┌─ TEXTAUSZUG

Keine Chance in der Innenstadt

Diese Querelen zwischen Anwohnern und Kunden der Ludwigstafel werde sie sicher nicht vermissen, sagt die Geschäftsführerin. Zumal sie in letzter Zeit noch weiter zugenommen hätten. „Am vergangenen Montag habe ich praktisch nichts anderes gemacht als draußen vor dem Laden Streit zu schlichten“, sagt sie. Dazu gehöre es, verärgerte Nachbarn zu beruhigen, weggeworfene Zigarettenstummel zu beseitigen oder die Kunden darüber aufzuklären, dass ein großer Teil des Hinterhofs für sie und ihre spielenden Kinder tabu ist, weil er nicht zum Tafelladen gehört. „Wir haben viele neue Kunden, die kennen sich nicht aus“, sagt Schneider-Müller. Auch darum sei die Tafel seit einiger Zeit in den Abendstunden länger geöffnet: „Wir haben nicht nur mehr Kunden, wir müssen auch mehr erklären – und das dauert eben.“

Die Verwaltung habe gemeinsam mit dem Verein lange vor allem in der Innenstadt nach Räumen für den Tafelladen gesucht, sagt Seigfried. Denn ursprünglich wollte der Verein möglichst da bleiben, wo viele Menschen leben. Es gehört zur Tafelidee, dass die Stadtbewohner etwas von der Not der Bedürftigen mitbekommen, die auf diese Hilfe angewiesen sind. Aber was angeboten worden sei, habe entweder zu viel gekostet oder sei zu klein gewesen, sagt Seigfried. Objekte in der Ludwigsburger A- oder B-Lage seien sehr gefragt, aber unerschwinglich für den auf Spenden angewiesenen Verein.

└─
┌─ DIE EINTRÄGE

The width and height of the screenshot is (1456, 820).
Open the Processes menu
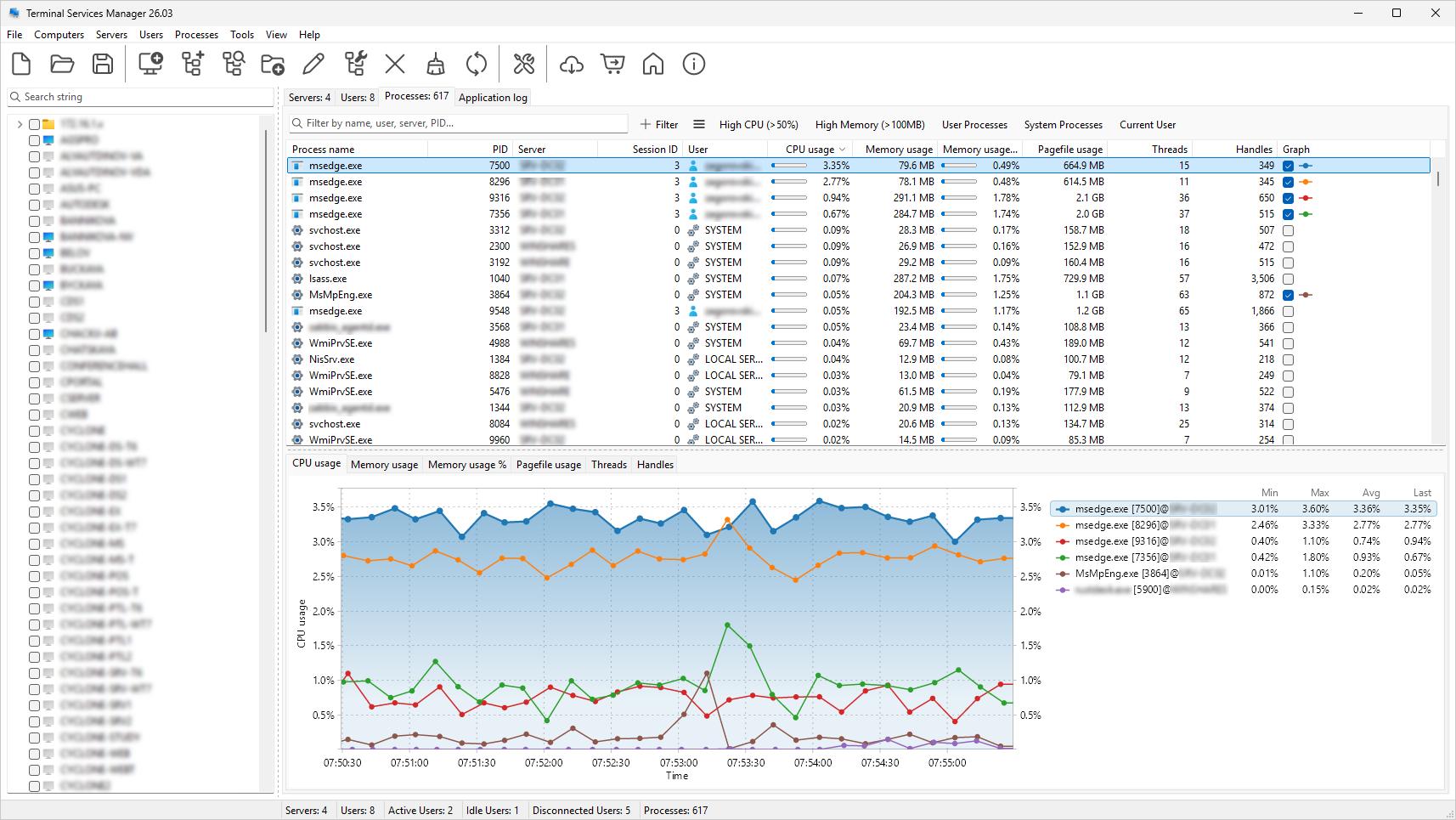(196, 35)
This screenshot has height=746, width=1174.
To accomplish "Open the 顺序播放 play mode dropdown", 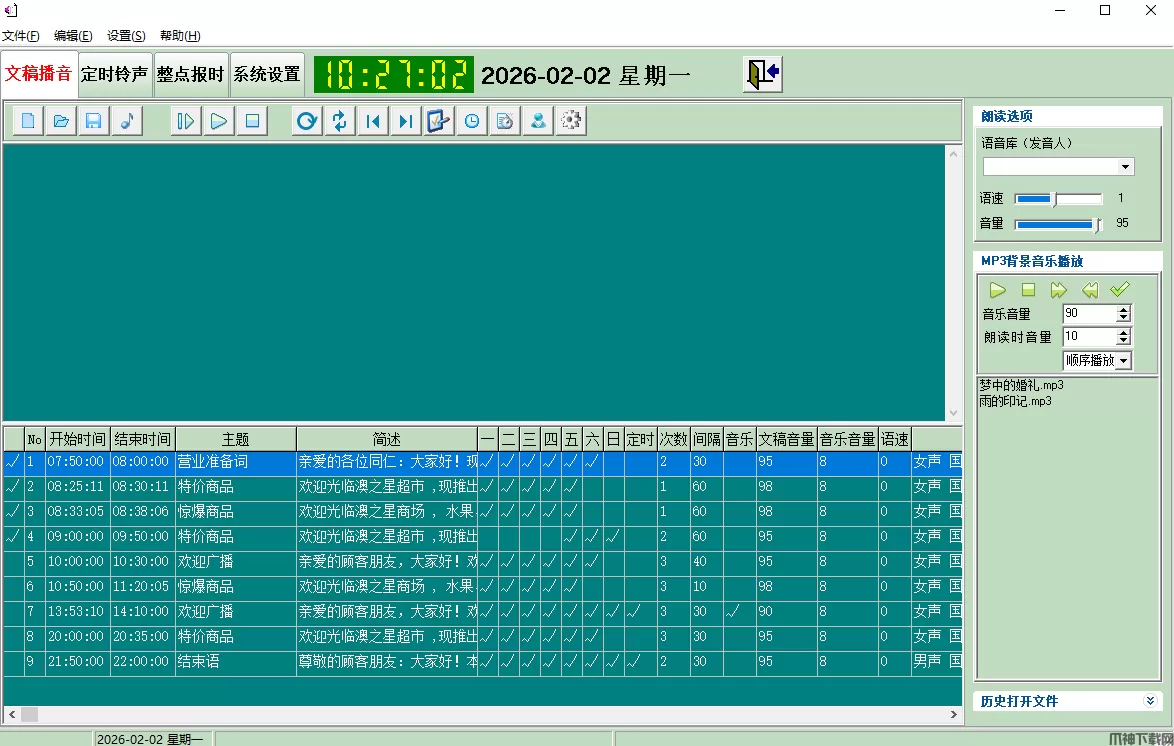I will 1123,360.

└─

▶ ARBEITSAUFTRÄGE
(1) Beantworte anhand des Auszugs über die Ludwigstafel:
(a) Womit hat die Geschäftsführerin am vergangenen Montag nach eigener Aussage fast ihre ganze Zeit verbracht?
(b) Welche beiden Gründe nennt sie dafür, dass die Tafel abends länger geöffnet ist?
(c) Woran scheiterten laut Seigfried die in der Innenstadt angebotenen Räume?
(2) Wie könnte der Auszug über die Ludwigstafel nach seinem letzten Satz weitergehen? Schreibe die Fortsetzung.
Die Einträge stehen in keinem Zusammenhang mit dem Auszug über die Ludwigstafel.

▶ LÖSUNGEN
(1)
(a) Sie hat draußen vor dem Laden Streit geschlichtet.
(b) Die Tafel hat mehr Kunden und muss zugleich mehr erklären, und das dauert.
(c) Sie kosteten entweder zu viel oder waren zu klein.

(2)
Müssen die Mitarbeiter bisher auf einer Fläche von 250 Quadratmetern zurechtkommen, stehen ihnen von Sommer an 400 zur Verfügung. Und erstmals wird für die Hauptgeschäftsstelle alles an einem Platz sein, denn bisher waren Teile des Lagers und ein Büro ausgelagert. „Wir werden dann genug Platz haben, um ein Wartezimmer für unsere Kunden einrichten zu können“, sagt Anne Schneider-Müller. „Das ist mir sehr wichtig.“ Denn bisher müssen die Leute bei Wind und Wetter draußen vor der Ladentür ausharren, bis sie an der Reihe sind. Denn um Gedränge zu vermeiden, werden immer nur wenige Personen gleichzeitig eingelassen.

Lebensmittelspenden gesucht

Mehr Quadratmeter Nutzfläche bedeuten jedoch auch mehr Miete. „Die Stadt hat uns bereits signalisiert, dass sie ihren Zuschuss anheben wird“, sagt Schneider-Müller. Seigfried bestätigt das. Die Differenz zum bisher gezahlten Mietzins sei nicht gewaltig. Einen exakten Betrag will niemand nennen, „aber bisher entspricht der Zuschuss von Stadt und Wohnungsbau-Gesellschaft in etwa unserer Kaltmiete“, sagt die Geschäftsführerin der Tafel.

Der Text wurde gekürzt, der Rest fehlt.